I see the Doer pattern everywhere. Someone types a rushed prompt, reads whatever comes back, tidies up a comma or two, and ships it. The email goes out. The deck gets shared. The summary lands in a meeting. The person feels productive because something got done — but they didn’t really direct any of it. The tool picked the angle, the structure, the tone, even the conclusion. They just drove the delivery truck.

The thing that makes this dangerous is that it feels like progress. Output is going up. Calendars are clearing. But the thinking is going down. The muscles that matter — judgement, taste, point of view — quietly shrink while everyone is busy celebrating how much faster the work moves. If AI is setting the pace, choosing the framing, and deciding what “good” looks like, you are no longer in charge of your own work. You are assisting it.

The Director Shift

The people I watch pulling away from the pack work very differently. They treat AI the way a good manager treats a capable team. They brief it properly. They tell it the audience, the constraint, the outcome they want, and what to leave out. They read the output the way an editor reads a draft — with scepticism, not relief. They push back. They ask it to try a sharper angle, to argue the opposite, to shorten by half. They know what great looks like before they ask for it, and they recognise when the answer is merely adequate.

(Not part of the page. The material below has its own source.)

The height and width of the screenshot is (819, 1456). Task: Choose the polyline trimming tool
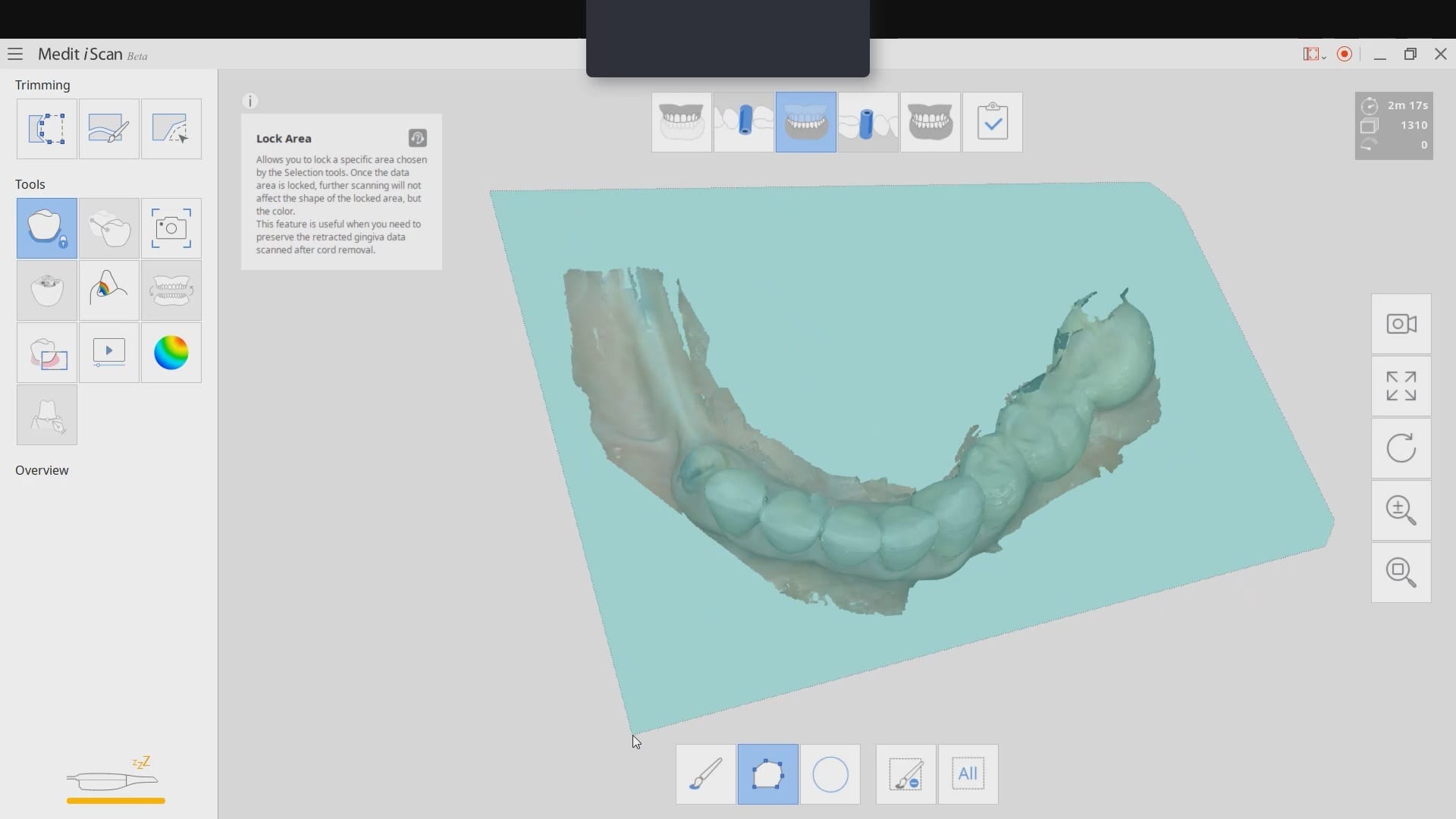[171, 129]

Being the Director is harder. It takes domain knowledge, taste, and the patience to iterate. But the work that comes out the other side is genuinely yours. The ideas are yours, the standards are yours, the reasoning is yours. AI is doing the heavy lifting on the mechanics while you do the heavy lifting on the thinking. That’s the right shape of the partnership.

The Window Is Closing

Here’s what I think people underestimate. The gap between Directors and Doers is compounding. Every week spent actively learning how to brief, evaluate, and steer these tools is a week of skill you’re banking. Every week spent passively accepting output is a week of skill you’re quietly losing. Six months from now, a year from now, that gap will be visible from across the room — in the quality of decisions, the confidence of arguments, the crispness of output.

The people who dig in now, who actually invest the hours to learn this properly, aren’t just getting better at AI. They’re becoming more valuable than they were before AI existed. Their judgement is sharper. Their output is broader. Their leverage is higher. The people waiting for it to settle down are going to wake up behind, and it will take a lot more than a weekend of prompting tutorials to catch up.

So I’d stop asking whether AI is coming for your job. Ask instead who’s running whose day. Because that answer — today, this week, this month — is the one that decides where you end up.